What future leaders need to know and be
Caselli identified four capabilities: critical thinking to challenge data and recognise bias; responsible innovation that protects trust and fairness; organisational transformation skills to redesign processes and cultures; and a commitment to lifelong learning. He said one mindset matters most: "openness combined with responsibility." Leaders must be curious about technology and ambitious in using it while staying deeply aware of its consequences for people and society.

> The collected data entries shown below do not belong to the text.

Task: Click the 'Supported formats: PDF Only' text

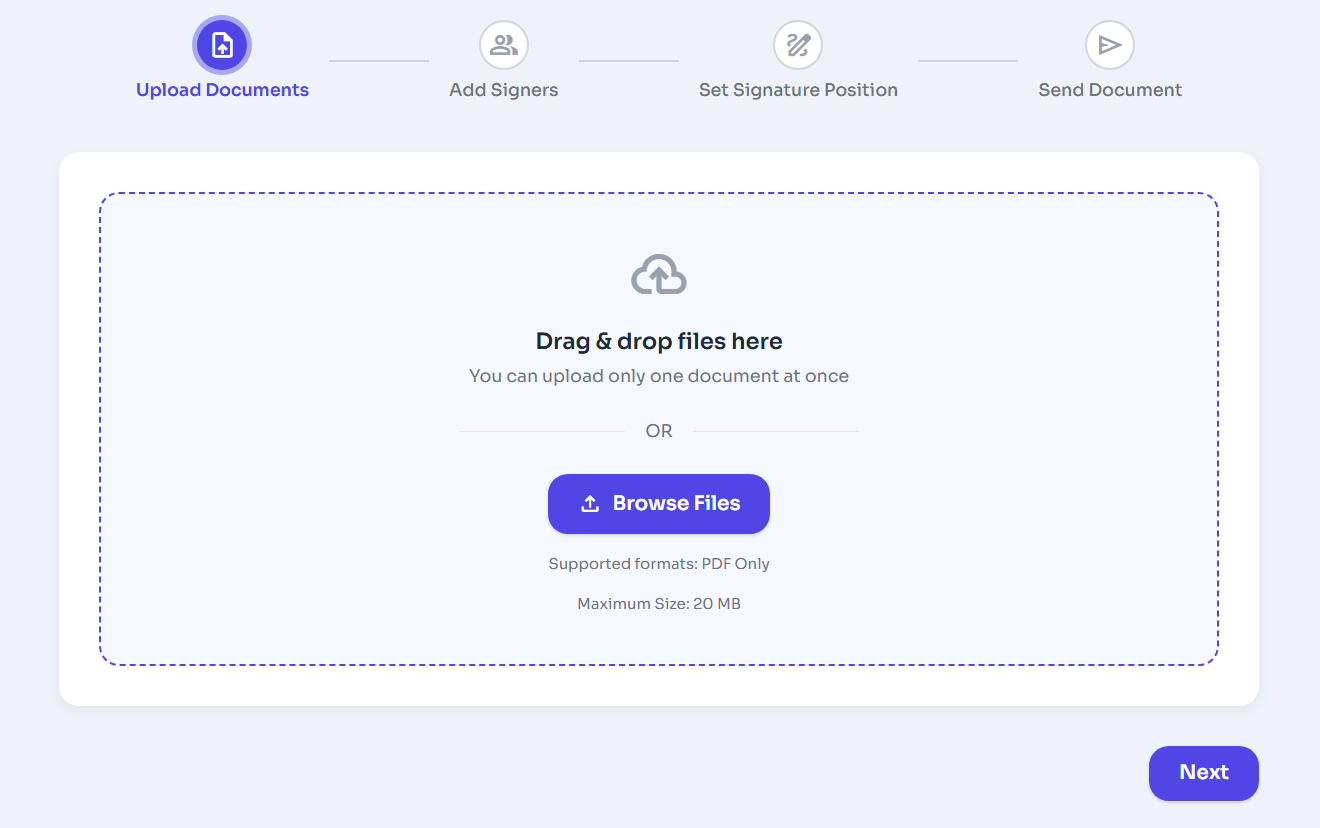Action: tap(659, 564)
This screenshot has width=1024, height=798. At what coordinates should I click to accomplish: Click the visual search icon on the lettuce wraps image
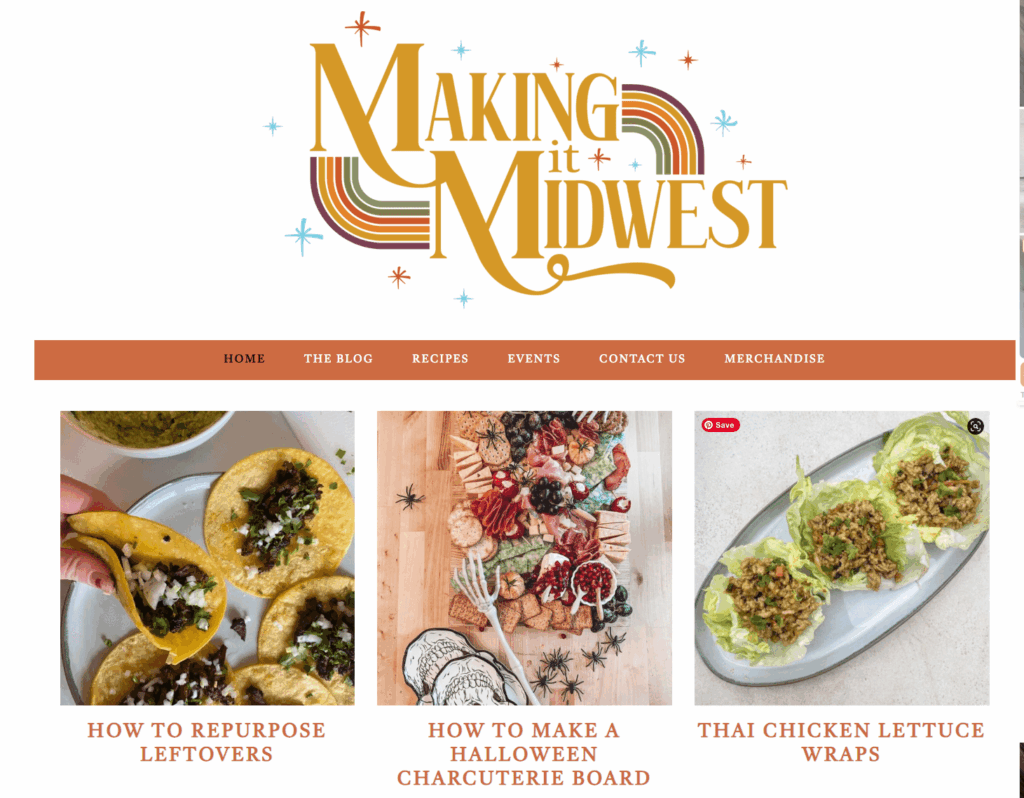(x=975, y=426)
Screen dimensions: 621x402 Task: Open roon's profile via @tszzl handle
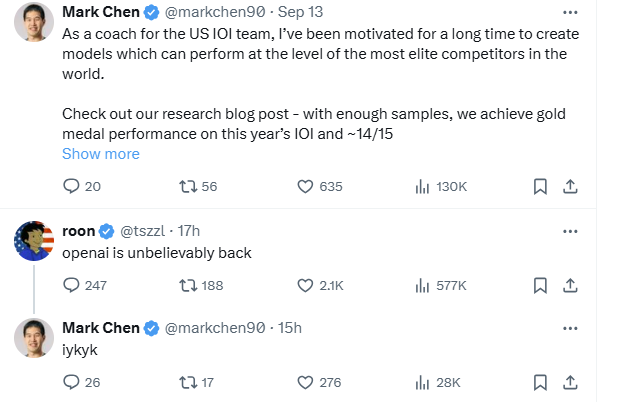pos(143,231)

Nowlis argued that technical proficiency alone will not define success. "Those who thrive are not necessarily the best coders or data scientists; they are leaders who integrate technology, psychology, ethics, organisational behaviour, strategy and human meaning into coherent leadership." He pointed to emotional intelligence, ethical reasoning, and self-awareness as central, because leaders increasingly oversee hybrid systems of AI analysts, autonomous workflows, and human teams at the same time.
European schools see responsibility as a competitive edge
Caselli said European institutions have a distinctive opportunity. They operate where competitiveness and responsibility reinforce each other, and that can become "a real global advantage in the age of AI." He called for integrating AI across all programmes and investing in research, faculty, and digital learning environments. Europe, he added, can contribute a model of AI adoption grounded in governance, ethics, sustainability, and social impact.
Nowlis said schools must become more ambitious. The historical focus on finance, operations, and strategy is no longer enough. He noted a persistent gap: technologists understand AI but not how organisations run, while business leaders understand management but know less about AI. Schools are uniquely placed to bridge that divide. Imperial is exploring convergence-science approaches that link engineering, medicine, public policy, and entrepreneurship, alongside AI governance simulations and human-AI workplace design.
Why this matters for education professionals
The conversation signals a structural shift in what business schools teach and how they teach it. AI is forcing curriculum redesign toward human-centred leadership, interdisciplinary work, and lifelong learning models. For educators shaping executive programmes, staying current with AI for Education trends is critical as institutions retool for this new reality. The challenge ahead is not just technical literacy but equipping leaders to make ethical decisions, manage hybrid teams, and preserve trust in workplaces where AI handles the analytical heavy lifting.